1. Problem Statement What is the wavelength of each of the two photons produced when a particle pair of a positron and electron accelerated at 25GeV collide? Can the net result of this annihilation be only ONE single photon? Why or why Not?

Homework Equations

Etotal(initial) = Etotal(final)
Ptotal(initial)=Ptotal(final)
Qtotal(initial)=Qtotal(final)


3. My attempt to the solution has been based on the three conservation laws which I mathematically described above, i only need a confirmation if correct.

Etotal(initial) = E(e+) + E(e-)= [mc^2 + K+] + [mc^2 + K-] = 50GeV + 2mc^2 =50 GeV + 1.022 MeV =5.0001022 × 10^10 eV

Etotal(final) = hf_1 +h_f_2 = 2hf ==> f=6.0451*10^24 Hz; lambda=c/f =4.959*10^-17 meters

Each photon will have a wavelength of 4.959*10^-17 meters.


One photon cannot result from this particle annihilation because in this case momentum would not be conserved.
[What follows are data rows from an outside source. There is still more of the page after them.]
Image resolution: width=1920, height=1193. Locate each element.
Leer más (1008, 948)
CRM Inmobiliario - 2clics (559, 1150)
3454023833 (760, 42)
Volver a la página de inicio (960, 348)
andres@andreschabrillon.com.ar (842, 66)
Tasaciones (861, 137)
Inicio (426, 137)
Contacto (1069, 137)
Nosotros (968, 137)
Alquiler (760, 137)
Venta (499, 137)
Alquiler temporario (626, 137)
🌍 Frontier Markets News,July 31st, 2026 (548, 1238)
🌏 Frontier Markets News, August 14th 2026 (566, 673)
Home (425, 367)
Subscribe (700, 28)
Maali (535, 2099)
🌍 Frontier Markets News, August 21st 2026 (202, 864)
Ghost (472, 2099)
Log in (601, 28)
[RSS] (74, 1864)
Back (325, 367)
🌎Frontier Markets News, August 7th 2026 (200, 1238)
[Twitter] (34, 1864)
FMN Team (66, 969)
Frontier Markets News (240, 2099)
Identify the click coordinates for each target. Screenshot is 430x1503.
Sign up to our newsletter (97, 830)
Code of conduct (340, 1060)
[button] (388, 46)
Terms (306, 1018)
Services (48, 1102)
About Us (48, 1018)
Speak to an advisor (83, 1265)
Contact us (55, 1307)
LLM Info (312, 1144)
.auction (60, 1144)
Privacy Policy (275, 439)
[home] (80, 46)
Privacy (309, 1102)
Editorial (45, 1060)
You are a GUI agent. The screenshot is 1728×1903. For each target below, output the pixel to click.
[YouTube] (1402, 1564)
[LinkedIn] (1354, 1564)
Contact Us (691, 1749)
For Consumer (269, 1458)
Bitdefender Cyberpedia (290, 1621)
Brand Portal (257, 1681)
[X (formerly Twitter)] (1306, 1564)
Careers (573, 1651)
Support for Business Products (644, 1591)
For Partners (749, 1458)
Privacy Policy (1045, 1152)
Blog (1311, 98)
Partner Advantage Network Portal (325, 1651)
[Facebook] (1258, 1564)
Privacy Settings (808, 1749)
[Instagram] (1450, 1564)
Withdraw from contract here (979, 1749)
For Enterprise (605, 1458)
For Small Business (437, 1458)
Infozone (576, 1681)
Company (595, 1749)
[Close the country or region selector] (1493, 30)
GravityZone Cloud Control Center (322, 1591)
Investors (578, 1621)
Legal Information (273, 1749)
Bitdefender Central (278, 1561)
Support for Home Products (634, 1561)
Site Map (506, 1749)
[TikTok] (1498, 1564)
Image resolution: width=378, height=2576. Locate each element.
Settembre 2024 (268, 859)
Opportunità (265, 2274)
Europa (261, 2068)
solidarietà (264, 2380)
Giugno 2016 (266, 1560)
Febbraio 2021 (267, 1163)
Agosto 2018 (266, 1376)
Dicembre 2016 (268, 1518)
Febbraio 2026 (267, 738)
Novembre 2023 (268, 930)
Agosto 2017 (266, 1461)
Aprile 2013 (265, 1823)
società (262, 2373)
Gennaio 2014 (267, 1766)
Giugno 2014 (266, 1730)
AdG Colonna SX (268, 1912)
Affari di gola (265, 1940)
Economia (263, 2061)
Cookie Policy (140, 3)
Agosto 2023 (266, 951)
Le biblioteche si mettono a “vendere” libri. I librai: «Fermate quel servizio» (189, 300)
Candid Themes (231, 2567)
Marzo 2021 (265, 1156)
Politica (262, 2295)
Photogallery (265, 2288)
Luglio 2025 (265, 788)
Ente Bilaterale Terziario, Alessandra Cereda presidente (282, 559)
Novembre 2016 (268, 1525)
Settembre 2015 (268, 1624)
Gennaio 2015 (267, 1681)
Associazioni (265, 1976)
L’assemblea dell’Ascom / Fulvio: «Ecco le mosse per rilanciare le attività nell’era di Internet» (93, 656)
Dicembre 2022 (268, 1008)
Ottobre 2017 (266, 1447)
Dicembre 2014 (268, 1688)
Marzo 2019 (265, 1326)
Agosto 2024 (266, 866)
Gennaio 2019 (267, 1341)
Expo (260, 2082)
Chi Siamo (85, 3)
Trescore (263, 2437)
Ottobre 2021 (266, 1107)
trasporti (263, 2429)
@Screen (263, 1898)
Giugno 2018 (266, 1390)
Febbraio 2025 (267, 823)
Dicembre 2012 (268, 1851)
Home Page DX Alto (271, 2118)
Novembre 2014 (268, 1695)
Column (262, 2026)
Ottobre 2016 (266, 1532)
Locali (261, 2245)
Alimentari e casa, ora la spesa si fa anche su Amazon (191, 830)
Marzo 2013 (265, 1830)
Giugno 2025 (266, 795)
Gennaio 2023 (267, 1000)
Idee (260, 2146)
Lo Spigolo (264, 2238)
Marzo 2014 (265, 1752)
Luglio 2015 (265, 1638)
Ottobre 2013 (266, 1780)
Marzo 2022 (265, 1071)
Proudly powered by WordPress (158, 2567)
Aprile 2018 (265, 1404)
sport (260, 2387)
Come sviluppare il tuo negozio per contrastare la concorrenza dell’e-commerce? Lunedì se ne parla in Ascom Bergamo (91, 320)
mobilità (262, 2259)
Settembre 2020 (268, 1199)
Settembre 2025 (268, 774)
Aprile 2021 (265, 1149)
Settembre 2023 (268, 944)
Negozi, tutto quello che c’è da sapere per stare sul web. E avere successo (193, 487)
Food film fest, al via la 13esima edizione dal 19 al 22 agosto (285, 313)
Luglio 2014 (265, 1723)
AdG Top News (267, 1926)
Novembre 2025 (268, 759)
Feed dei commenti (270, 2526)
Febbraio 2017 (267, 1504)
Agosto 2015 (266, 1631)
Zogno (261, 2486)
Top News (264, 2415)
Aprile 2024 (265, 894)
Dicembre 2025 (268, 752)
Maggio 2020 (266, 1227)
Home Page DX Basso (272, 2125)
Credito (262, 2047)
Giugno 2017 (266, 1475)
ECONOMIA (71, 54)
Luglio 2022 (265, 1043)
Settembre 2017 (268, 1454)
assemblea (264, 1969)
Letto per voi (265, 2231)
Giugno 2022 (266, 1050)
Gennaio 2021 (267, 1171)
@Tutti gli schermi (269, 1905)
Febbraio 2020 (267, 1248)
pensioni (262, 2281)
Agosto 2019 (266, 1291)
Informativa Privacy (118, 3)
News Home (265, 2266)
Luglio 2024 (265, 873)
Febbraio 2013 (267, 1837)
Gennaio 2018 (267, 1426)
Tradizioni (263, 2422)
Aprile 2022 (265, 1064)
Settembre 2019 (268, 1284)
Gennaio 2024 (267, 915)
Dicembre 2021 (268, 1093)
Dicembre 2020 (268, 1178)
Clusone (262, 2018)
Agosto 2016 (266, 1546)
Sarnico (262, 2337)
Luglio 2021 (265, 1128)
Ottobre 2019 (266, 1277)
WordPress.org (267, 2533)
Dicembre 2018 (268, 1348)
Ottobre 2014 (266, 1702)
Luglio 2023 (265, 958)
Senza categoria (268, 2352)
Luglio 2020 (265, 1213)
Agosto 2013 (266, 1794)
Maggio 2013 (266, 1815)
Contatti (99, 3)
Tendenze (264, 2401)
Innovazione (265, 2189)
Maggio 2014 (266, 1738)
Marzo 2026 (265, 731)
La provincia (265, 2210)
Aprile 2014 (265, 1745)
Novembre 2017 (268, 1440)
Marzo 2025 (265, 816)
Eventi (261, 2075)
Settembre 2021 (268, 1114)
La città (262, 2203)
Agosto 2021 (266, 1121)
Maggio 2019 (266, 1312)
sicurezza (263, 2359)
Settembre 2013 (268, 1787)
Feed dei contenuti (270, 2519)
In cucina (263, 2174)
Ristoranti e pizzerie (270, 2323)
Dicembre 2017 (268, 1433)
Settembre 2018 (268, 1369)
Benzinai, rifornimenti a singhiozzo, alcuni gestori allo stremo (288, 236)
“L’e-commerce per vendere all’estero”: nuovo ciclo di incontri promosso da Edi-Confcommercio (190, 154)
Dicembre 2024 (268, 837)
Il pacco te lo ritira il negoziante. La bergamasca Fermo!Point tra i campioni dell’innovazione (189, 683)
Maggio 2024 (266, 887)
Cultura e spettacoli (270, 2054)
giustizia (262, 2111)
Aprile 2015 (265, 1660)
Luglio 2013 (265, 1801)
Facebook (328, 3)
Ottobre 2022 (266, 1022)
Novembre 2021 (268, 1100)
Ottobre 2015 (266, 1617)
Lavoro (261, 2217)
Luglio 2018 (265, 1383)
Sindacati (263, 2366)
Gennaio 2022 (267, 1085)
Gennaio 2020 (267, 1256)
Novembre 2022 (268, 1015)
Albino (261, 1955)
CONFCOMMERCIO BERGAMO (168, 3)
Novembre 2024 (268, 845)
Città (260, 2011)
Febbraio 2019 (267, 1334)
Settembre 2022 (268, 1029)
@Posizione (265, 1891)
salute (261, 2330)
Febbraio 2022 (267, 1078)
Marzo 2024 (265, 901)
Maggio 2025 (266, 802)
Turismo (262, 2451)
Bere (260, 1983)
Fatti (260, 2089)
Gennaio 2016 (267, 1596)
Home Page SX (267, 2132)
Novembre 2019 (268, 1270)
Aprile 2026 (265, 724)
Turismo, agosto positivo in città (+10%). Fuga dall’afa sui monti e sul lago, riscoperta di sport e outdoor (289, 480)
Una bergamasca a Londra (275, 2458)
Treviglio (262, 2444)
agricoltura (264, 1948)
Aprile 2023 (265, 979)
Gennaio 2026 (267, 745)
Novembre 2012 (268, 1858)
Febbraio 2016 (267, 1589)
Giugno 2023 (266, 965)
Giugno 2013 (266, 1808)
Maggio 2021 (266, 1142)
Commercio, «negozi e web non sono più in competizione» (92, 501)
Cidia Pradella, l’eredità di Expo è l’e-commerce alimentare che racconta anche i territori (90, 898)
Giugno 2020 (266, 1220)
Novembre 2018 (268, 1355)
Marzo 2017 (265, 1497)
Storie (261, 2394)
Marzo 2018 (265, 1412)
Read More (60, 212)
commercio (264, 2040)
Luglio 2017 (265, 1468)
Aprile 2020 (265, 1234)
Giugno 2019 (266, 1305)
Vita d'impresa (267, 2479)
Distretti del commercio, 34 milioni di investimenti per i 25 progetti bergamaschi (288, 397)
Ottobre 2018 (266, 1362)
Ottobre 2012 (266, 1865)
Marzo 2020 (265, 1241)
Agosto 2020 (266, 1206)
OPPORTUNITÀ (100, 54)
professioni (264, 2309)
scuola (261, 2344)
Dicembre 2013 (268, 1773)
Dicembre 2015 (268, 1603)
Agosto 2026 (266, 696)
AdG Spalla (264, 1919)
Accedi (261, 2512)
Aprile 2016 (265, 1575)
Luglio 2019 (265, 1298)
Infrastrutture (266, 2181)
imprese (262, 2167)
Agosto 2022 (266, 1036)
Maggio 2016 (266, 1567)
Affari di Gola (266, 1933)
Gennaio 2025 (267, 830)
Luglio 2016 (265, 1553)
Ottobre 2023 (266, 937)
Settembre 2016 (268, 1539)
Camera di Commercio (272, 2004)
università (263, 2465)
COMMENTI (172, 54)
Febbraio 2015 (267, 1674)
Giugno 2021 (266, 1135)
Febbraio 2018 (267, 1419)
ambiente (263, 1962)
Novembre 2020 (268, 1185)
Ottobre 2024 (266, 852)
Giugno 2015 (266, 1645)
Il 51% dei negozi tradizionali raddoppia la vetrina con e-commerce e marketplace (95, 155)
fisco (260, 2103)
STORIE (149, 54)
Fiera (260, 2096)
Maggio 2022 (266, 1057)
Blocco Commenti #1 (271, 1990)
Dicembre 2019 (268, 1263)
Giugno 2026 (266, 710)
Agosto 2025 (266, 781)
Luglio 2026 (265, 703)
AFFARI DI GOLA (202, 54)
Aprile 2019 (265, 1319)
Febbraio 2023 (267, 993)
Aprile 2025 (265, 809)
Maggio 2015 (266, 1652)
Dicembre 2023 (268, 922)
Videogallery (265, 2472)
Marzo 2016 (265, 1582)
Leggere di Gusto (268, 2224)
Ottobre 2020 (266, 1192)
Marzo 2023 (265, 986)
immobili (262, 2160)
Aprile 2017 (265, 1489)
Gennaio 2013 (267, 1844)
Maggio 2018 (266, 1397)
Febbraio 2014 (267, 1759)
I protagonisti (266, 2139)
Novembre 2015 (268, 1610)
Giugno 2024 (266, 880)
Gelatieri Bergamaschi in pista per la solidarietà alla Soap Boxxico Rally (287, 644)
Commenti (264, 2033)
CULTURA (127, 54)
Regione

Since momentum is a vector quantity and after the collision all that remains is energy which is scalar there is no reasonable way that the P_initial vector be conserved. When there are two or more photons the net resultant vector of all momenta from each photon must add to zero. (is this explanation plausiable ... is there any math that can be shown?) What happens if the net P_initial is zero? In this case the total initial momentum is probably zero since both particles are accelerated with the same energy and in opposite directions their velocity vectors sum adds to zero. Any thoughts?

 

[betel]

Are the last questions yours or are they part of the problem?

You could try using 4-vector (if you know them).

 

[Hells_Kitchen]

No. They're my questions, the answers of which I think are an attempt to better answer the "Why or Why Not" part of the problem.

It makes sense that the initial momentum before collision would be zero:
p_initial = mv/(1-v^2/c^2) \hat{x} + mv/(1-v^2/c^2) \hat{-x} = 0

p_final of the photon may be derived by Einstein's energy formula:

E = [(pc)^2 + (mc^2)^2]^0.5. Without any mass ONE photon would have momentum given by:
p = E/c which is non-zero therefore contradictory to p_initial and momentum would not be conserved if one photon were emitted.

This in turn raises another question: what is the direction of this momentum and why should two or more emitted photons conserve momentum while ONE would not?

P.S. Sorry. I don't know the 4-vector.

 

[betel]

Your answer is correct and your reasoning is too.

You have to respect both energy and momentum conservation. Usually you go into a coordinate system that is easy to calculate, i.e. where the total initial momentum is zero. Then the final two photons will have momenta equal in magnitude but opposite in direction. One photon cannot satisfy this relation.